This paper investigates the trade and economy-wide effects of the East African Community’s (EAC) 2022 enlargement, which
formally admitted the Democratic Republic of Congo (DRC) and South Sudan. Using a multi-region computable general equilibrium
model calibrated to the latest Social Accounting Matrices (2021–2023) and disaggregated by 28 tradable sectors and four primary
factors, we quantify the short- to medium-run impacts on GDP, welfare, trade flows, fiscal revenues and poverty. Scenario results
indicate that full implementation of the EAC customs union and common market rules would raise intra-EAC merchandise trade by
8.4 % (≈ US$1.0 billion) within five years, with Kenya, Uganda and Tanzania capturing the largest shares of new exports. The DRC
experiences the sharpest relative gains: real GDP is 2.1 % higher and household real incomes rise 1.6 % on average, driven by
improved market access for copper-cobalt value chains and reduced non-tariff barriers (NTBs) that lower trade costs by 6–9 %.
South Sudan’s welfare improves modestly (+0.7 %), mainly via cheaper imports and investment-goods inflows; however, fiscal
revenues contract by 3.2 % due to tariff elimination and limited domestic tax capacity. Community-wide, the enlargement raises
aggregate real GDP by 0.4 % and lifts an estimated 1.8 million people out of extreme poverty, two-thirds of whom reside in the DRC.
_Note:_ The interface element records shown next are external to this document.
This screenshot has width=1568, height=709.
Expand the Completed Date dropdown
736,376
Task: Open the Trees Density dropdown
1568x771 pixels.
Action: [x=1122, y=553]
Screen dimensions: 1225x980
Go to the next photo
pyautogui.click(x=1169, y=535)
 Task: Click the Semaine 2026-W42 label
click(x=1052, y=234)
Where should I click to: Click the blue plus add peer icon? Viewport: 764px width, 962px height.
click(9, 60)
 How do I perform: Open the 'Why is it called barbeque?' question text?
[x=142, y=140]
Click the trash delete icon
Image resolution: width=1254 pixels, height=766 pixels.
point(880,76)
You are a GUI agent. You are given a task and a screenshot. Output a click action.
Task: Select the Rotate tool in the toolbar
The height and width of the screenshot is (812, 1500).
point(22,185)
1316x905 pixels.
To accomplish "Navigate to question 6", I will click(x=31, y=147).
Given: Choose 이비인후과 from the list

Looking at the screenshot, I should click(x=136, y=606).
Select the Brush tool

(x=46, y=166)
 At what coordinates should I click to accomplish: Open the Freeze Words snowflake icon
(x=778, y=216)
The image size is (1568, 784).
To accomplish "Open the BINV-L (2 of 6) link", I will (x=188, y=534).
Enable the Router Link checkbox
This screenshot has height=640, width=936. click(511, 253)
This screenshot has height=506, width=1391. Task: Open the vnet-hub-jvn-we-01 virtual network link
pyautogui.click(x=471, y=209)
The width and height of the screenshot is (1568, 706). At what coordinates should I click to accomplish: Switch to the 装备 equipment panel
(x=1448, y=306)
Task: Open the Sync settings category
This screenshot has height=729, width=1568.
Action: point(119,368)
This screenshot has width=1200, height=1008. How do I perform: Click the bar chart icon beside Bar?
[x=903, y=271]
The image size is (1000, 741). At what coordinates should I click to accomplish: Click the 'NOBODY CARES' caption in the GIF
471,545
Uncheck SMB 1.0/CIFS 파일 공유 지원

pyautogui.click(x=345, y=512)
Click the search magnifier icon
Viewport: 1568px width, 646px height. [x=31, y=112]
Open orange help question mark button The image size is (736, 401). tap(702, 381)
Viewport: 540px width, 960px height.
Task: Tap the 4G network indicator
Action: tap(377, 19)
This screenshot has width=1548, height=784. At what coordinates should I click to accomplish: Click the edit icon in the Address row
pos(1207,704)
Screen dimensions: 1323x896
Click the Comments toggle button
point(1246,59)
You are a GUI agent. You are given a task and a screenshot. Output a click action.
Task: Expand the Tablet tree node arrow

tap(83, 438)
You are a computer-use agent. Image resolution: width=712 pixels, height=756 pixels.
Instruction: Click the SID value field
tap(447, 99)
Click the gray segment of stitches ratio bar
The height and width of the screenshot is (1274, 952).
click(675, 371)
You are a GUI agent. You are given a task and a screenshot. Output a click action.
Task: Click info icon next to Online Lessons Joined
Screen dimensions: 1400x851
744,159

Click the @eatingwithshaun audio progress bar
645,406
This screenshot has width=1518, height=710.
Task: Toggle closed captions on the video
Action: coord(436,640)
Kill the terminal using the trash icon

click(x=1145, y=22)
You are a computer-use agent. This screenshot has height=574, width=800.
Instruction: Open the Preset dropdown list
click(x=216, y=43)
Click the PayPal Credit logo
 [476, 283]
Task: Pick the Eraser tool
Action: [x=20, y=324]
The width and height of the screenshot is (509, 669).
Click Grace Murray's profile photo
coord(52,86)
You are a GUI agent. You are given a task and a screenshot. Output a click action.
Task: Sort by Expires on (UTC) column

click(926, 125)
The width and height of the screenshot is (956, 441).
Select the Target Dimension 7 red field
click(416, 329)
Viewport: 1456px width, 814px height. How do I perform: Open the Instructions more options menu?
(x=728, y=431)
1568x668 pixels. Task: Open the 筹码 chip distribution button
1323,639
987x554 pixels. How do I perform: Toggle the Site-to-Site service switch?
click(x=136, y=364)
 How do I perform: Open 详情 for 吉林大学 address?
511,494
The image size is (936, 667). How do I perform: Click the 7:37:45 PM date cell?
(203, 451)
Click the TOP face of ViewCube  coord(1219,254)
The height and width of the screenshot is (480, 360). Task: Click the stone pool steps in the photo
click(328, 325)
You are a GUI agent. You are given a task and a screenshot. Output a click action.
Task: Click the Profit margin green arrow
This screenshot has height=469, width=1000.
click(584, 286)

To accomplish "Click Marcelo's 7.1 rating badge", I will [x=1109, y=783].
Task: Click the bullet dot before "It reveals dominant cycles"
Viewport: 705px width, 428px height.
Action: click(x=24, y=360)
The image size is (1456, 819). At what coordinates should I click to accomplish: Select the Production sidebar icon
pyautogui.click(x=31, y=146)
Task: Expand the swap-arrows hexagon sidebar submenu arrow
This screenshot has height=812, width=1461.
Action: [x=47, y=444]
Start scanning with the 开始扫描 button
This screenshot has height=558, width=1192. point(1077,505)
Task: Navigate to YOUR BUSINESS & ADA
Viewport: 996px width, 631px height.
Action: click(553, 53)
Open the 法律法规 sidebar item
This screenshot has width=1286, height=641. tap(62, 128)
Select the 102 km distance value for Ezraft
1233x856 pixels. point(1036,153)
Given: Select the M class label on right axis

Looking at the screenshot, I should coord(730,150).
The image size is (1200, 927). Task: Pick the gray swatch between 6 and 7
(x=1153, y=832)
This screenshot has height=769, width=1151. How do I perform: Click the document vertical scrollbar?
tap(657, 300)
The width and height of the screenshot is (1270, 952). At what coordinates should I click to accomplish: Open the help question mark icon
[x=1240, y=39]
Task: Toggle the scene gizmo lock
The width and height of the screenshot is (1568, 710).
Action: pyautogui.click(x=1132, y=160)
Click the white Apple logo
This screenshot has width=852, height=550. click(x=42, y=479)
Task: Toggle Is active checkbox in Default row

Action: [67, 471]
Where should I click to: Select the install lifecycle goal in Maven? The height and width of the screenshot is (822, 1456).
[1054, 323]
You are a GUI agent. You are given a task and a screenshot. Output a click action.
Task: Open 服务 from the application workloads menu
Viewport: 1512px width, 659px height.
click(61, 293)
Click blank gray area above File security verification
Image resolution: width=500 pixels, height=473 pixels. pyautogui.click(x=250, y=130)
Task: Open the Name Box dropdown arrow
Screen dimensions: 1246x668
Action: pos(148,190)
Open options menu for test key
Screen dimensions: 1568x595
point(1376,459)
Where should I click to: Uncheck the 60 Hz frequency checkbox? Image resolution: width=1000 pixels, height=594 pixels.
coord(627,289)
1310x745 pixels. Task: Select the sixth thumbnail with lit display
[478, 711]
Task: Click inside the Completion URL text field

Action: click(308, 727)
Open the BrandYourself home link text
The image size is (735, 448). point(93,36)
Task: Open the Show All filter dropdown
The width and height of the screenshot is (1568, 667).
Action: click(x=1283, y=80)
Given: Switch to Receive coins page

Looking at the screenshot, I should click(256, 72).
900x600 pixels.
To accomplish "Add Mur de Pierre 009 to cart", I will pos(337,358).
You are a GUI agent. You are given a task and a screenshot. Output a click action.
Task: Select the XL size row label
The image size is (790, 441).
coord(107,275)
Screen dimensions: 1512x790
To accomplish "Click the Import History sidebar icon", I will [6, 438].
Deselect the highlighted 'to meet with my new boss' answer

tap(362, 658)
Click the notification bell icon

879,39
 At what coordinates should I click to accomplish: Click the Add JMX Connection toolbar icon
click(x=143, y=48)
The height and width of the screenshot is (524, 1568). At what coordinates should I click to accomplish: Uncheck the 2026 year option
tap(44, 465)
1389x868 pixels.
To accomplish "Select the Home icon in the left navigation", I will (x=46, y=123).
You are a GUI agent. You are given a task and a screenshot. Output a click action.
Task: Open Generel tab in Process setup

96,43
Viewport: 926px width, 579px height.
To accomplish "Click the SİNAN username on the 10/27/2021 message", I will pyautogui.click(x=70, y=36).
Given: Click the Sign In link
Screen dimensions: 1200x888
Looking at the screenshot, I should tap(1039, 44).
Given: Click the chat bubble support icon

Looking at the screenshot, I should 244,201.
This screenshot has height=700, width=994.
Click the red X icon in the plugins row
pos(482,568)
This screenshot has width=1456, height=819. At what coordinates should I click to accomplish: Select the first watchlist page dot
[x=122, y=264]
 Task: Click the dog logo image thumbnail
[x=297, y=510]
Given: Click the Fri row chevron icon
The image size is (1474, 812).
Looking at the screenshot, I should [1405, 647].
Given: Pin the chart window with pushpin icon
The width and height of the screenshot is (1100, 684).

Sensitivity analysis shows that gains double when NTBs are halved and triple when accompanied by trade-facilitation improvements.
Conversely, delays in harmonising standards or persistent conflict in eastern DRC erode up to 60 % of the projected benefits. The
findings underscore the importance of complementary reforms—especially infrastructure upgrades, customs modernisation and
peace-building—to ensure that enlargement translates into inclusive and resilient growth.